August 22 and 23, 2022
At one point during the Mt. Elsay trip, someone mentioned that the newest VOC member writes the trip report. After some awkward staring and deliberation, we determined that I was the newest member, despite also being the trip leader. So here you go.
This hike began with a not-so-early start on the populous trail to Mt. Seymour. It got more interesting once we turned right towards Elsay Lake, leaving the humans (but not the bugs) behind. We found Wes’s Staircase aptly named. Then, once the “staircase” ended, the path became a narrow tunnel in the shoulder-high brambles. The thorns were redeemed by the delicious wild blueberries. Strangely enough, near the blueberries was bear poop.
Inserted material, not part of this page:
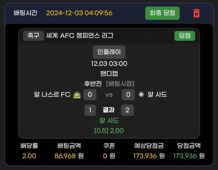Click the home result score 1
The width and height of the screenshot is (218, 170).
(90, 110)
After turning left at the junction to ascend Mt. Elsay, we stopped at a picturesque, muddy tarn with a bit of water in it. The mud exhibited some beautiful bear prints. There were even some itsy bitsy cub-sized prints. Naturally, this made the tarn the perfect place for lunch. For some reason, everyone thought it was funny when I suddenly pulled out four empty Nalgenes. I’m not sure why. Sure, the tarn had some sediment, but at least the water tasted good. Not as good as the coconut water, though, that was brought by two participants. (Supposedly the Official Coconut Water of the Olympic Games was the better one.)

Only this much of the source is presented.